Task instructions
Copy the records below exactly, starting at the line that contains "Given: Click the" and ending at the line that contains "Task: Open the discuss messages icon"; leave out any pictures.

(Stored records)
*** Begin section ***

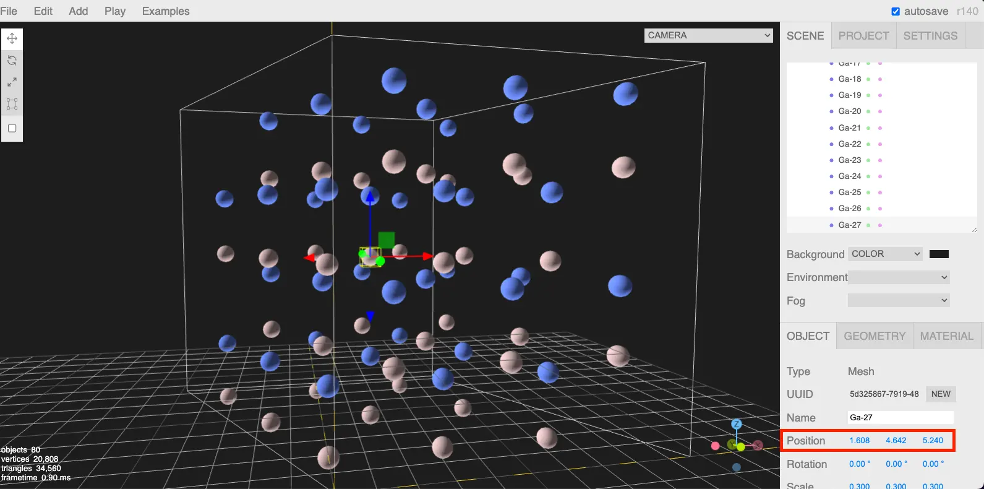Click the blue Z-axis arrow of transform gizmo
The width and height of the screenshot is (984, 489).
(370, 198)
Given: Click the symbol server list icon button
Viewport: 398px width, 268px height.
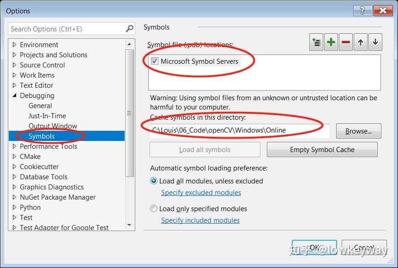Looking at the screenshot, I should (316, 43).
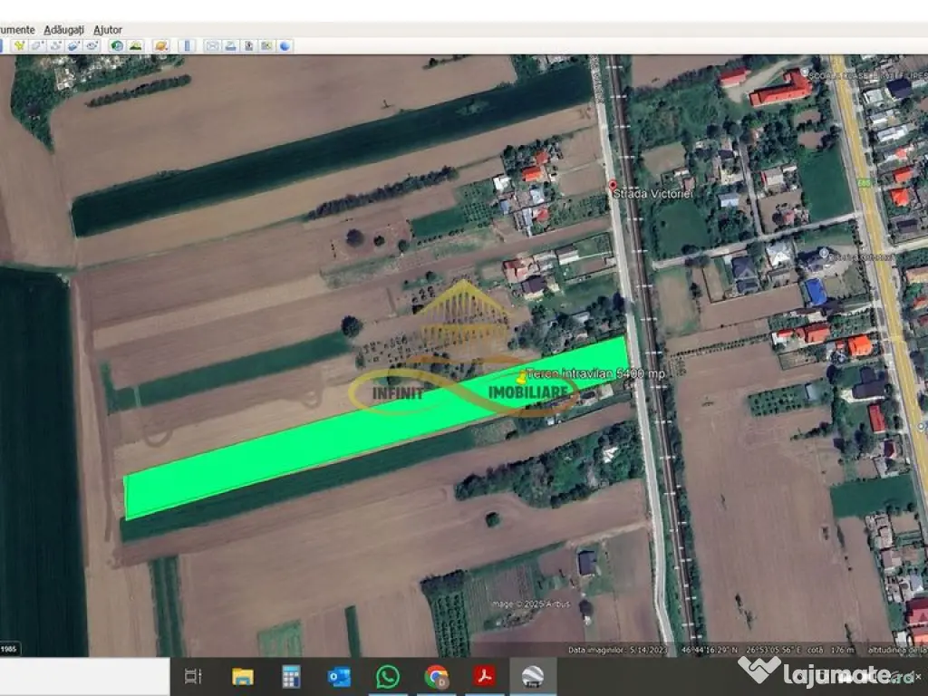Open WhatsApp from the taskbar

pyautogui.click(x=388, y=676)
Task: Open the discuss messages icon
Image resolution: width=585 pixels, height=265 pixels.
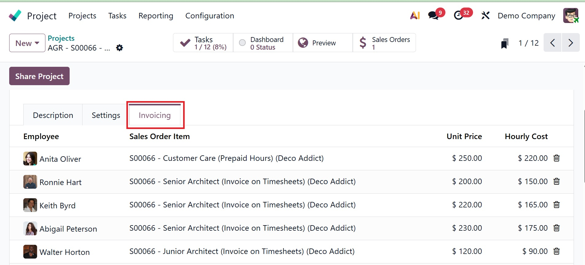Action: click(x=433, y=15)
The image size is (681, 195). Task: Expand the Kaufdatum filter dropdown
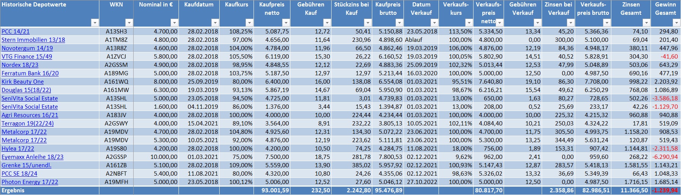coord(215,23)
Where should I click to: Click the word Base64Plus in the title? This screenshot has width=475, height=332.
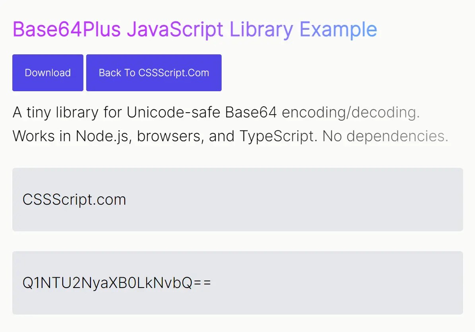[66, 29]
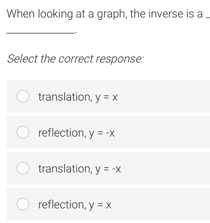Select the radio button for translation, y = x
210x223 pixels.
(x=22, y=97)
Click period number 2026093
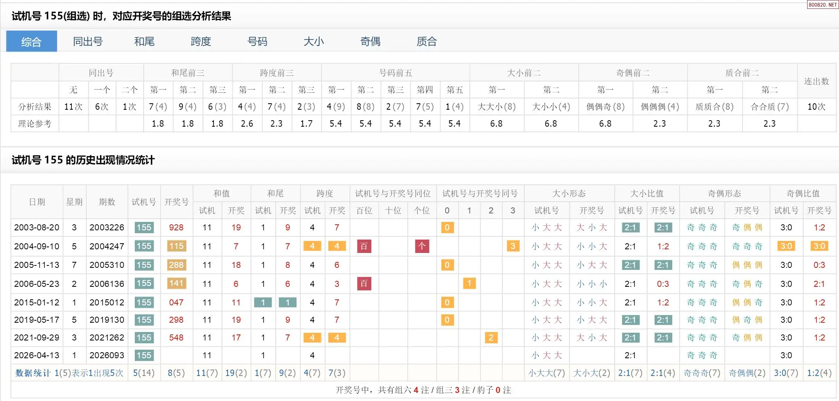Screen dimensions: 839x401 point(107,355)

*** End section ***
*** Begin section ***

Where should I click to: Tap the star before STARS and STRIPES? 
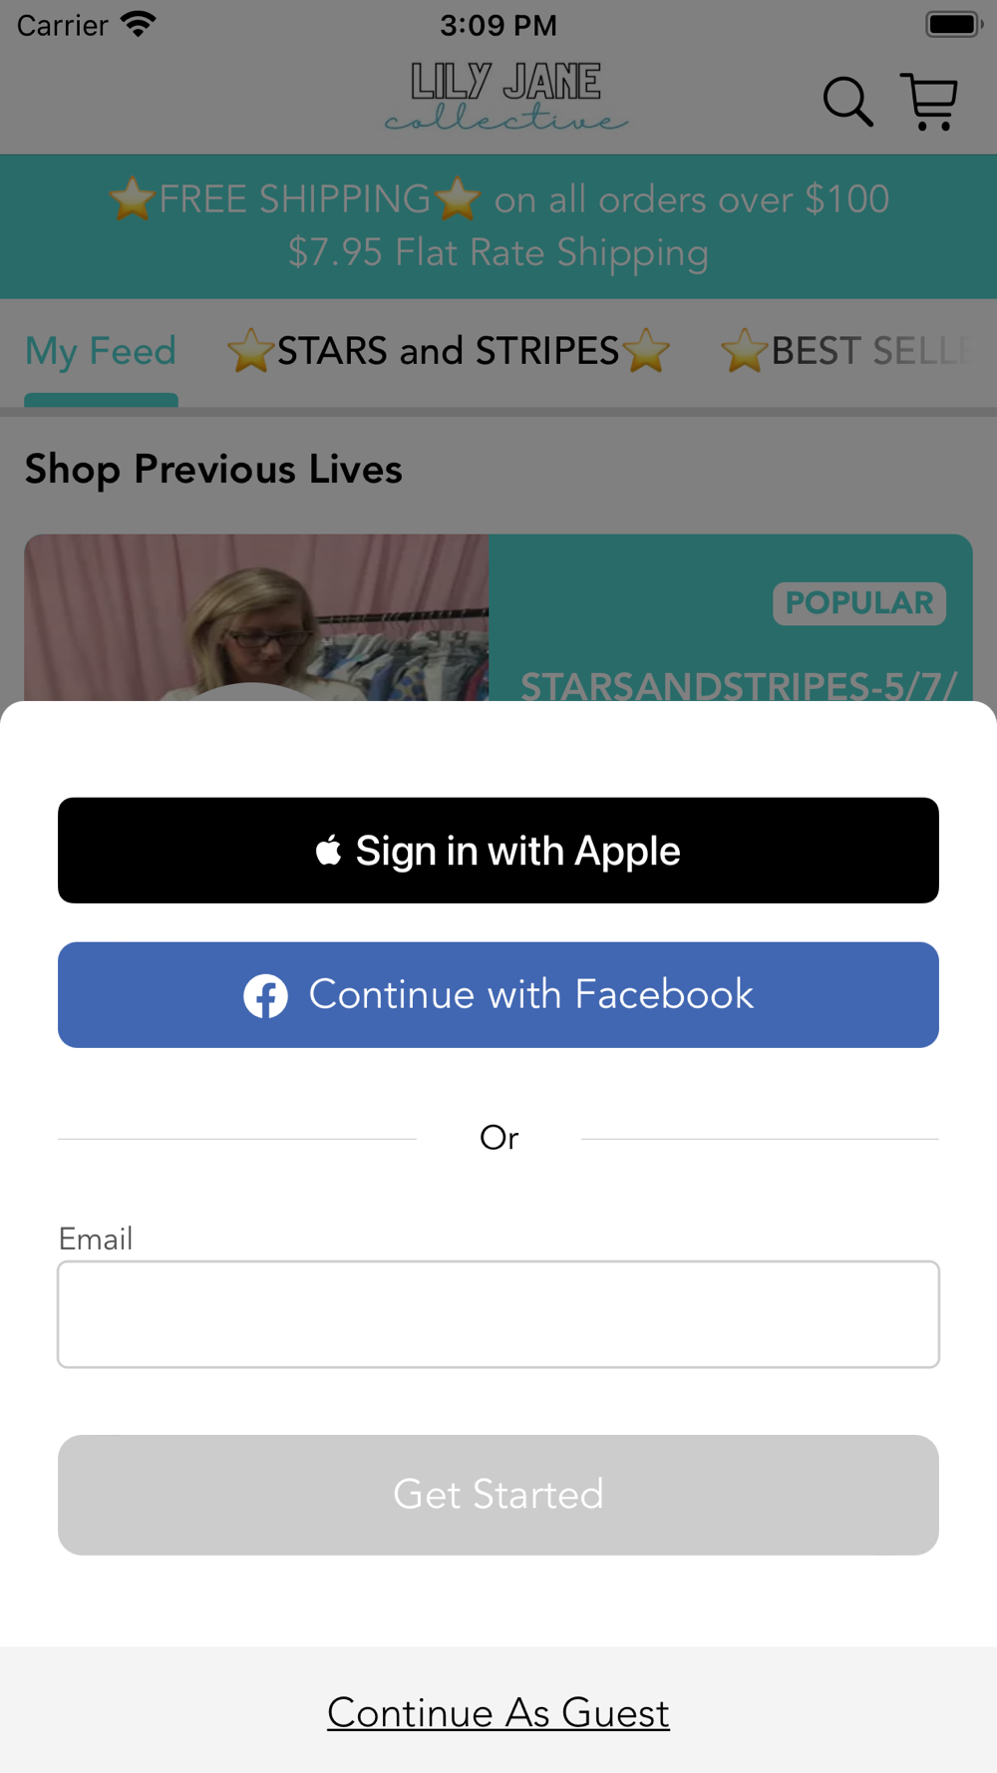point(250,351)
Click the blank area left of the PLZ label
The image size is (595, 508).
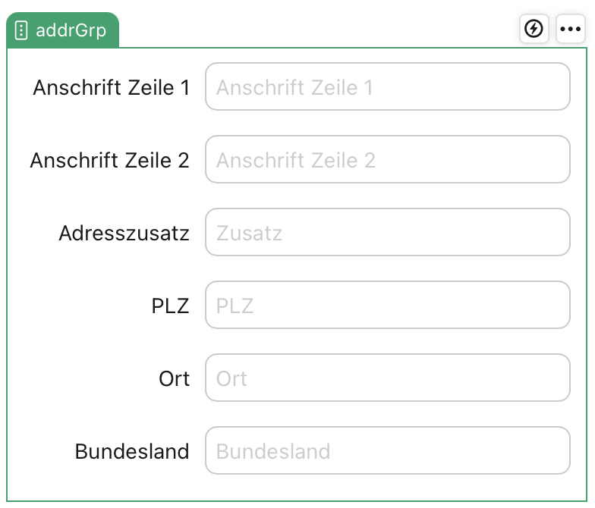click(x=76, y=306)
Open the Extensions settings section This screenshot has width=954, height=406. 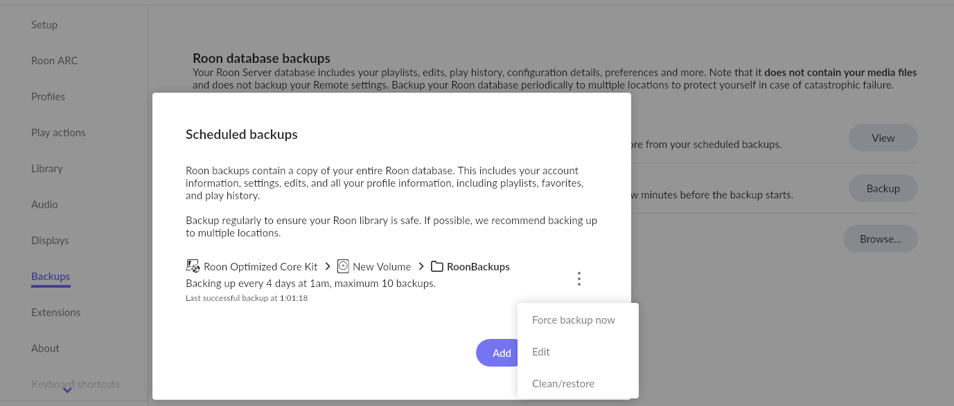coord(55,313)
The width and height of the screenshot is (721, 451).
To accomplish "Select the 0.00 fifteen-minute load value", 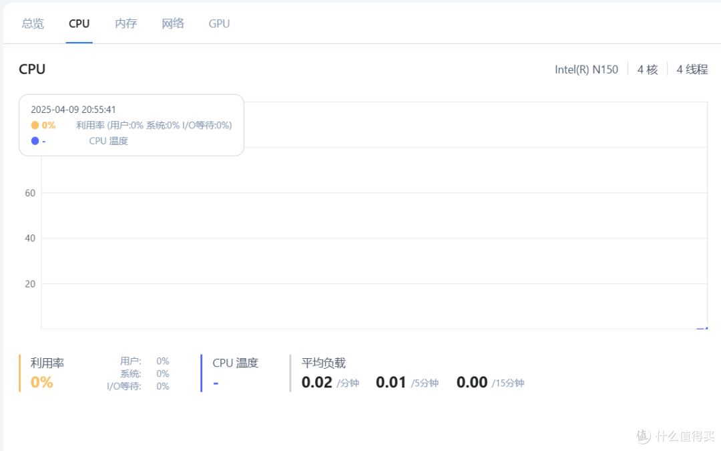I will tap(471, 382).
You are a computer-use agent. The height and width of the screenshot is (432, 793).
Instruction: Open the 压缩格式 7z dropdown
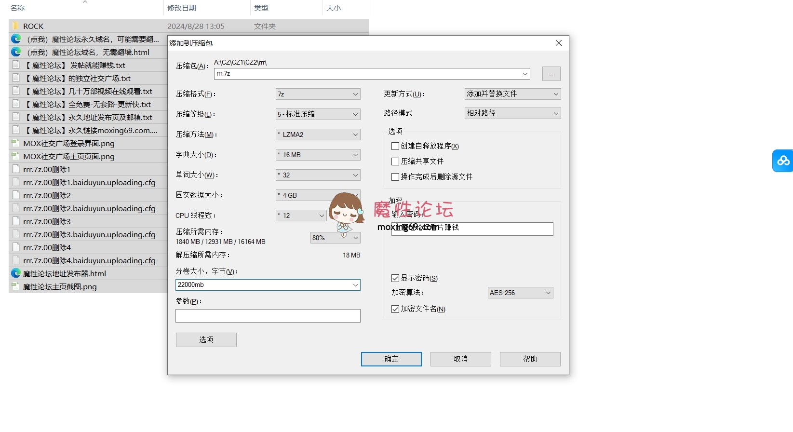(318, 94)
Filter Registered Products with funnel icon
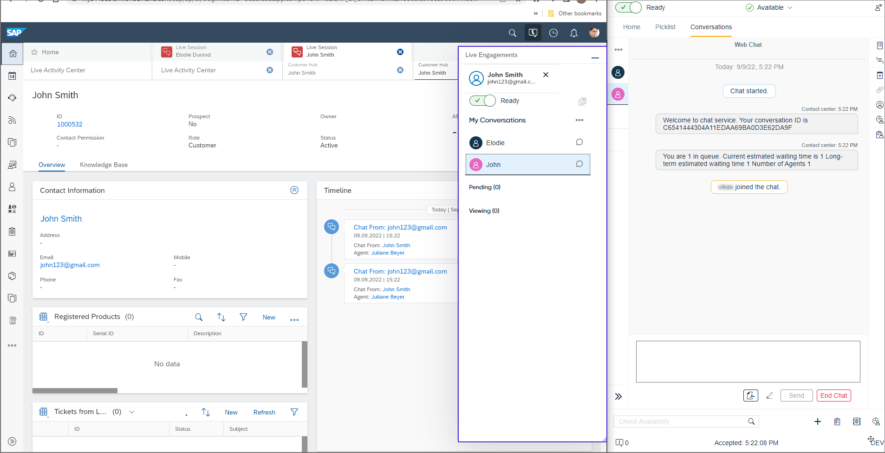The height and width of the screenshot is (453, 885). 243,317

*** End section ***

Expected answer
Given: Click the symbol server list icon button
Viewport: 398px width, 268px height.
Looking at the screenshot, I should (316, 43).
Open WhatsApp from the taskbar

pyautogui.click(x=388, y=676)
Task: Open the discuss messages icon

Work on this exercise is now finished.